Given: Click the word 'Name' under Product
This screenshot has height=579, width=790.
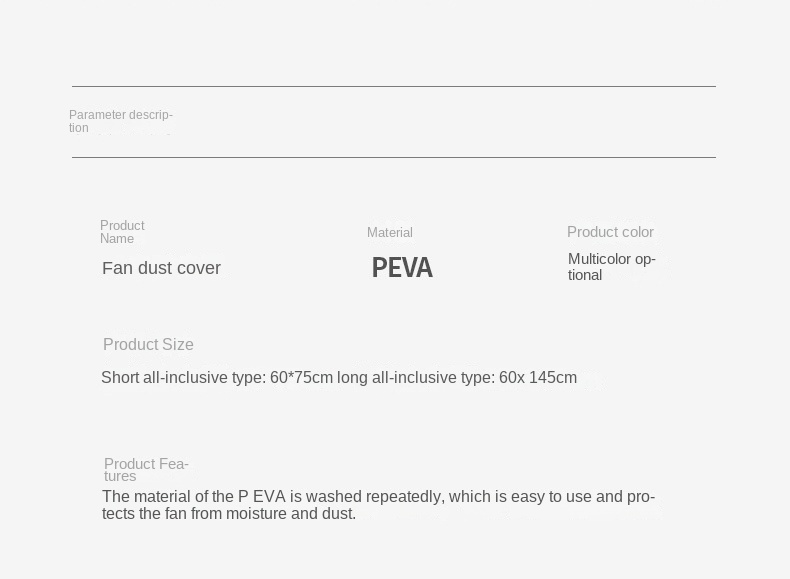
------
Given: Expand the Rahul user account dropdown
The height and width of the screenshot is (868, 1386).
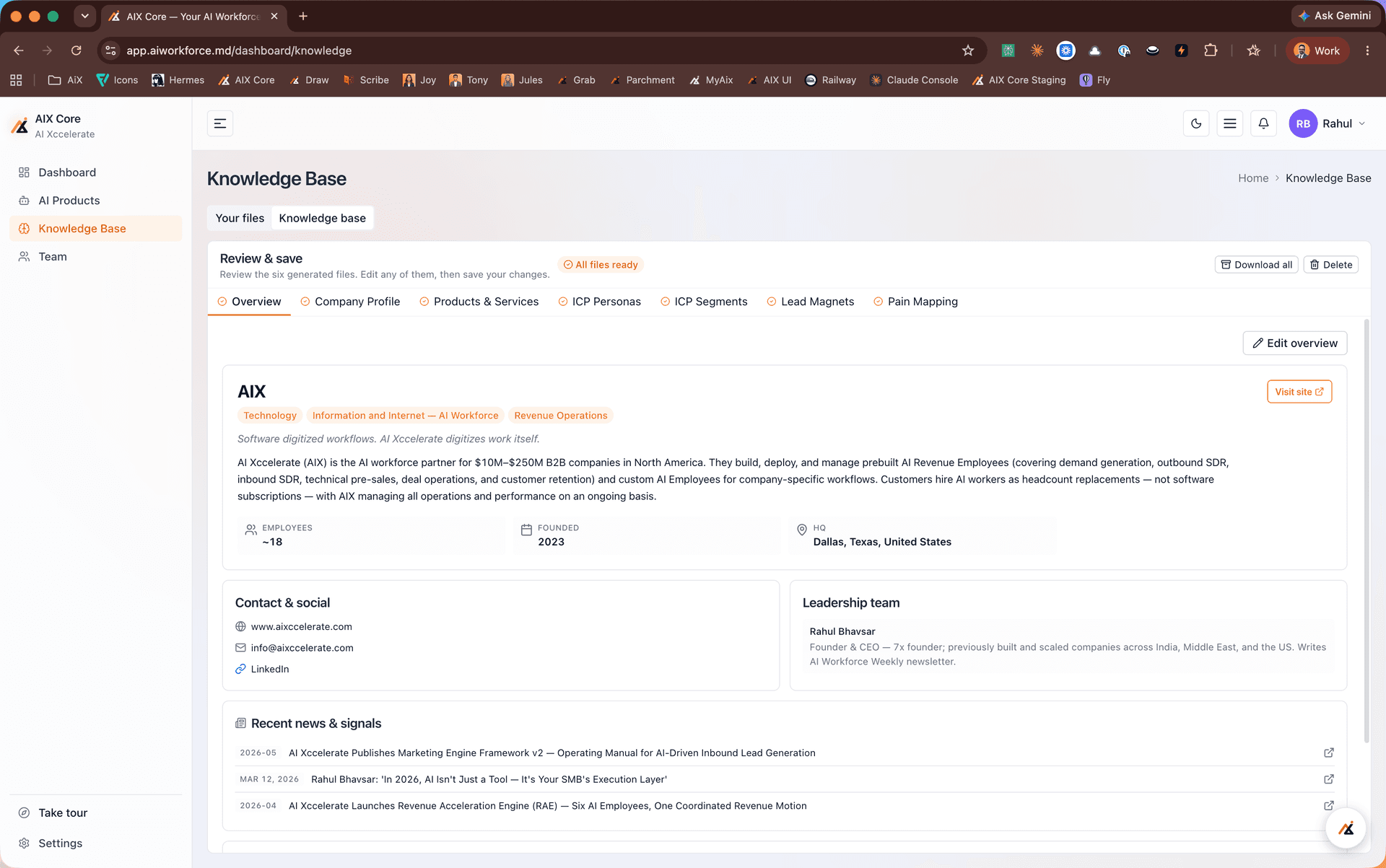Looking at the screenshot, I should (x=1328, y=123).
------
Exercise requirements:
Gather all lines from the listing above in which "Given" occurs.

Exercise response:
Given: Click the word 'Name' under Product
Given: Expand the Rahul user account dropdown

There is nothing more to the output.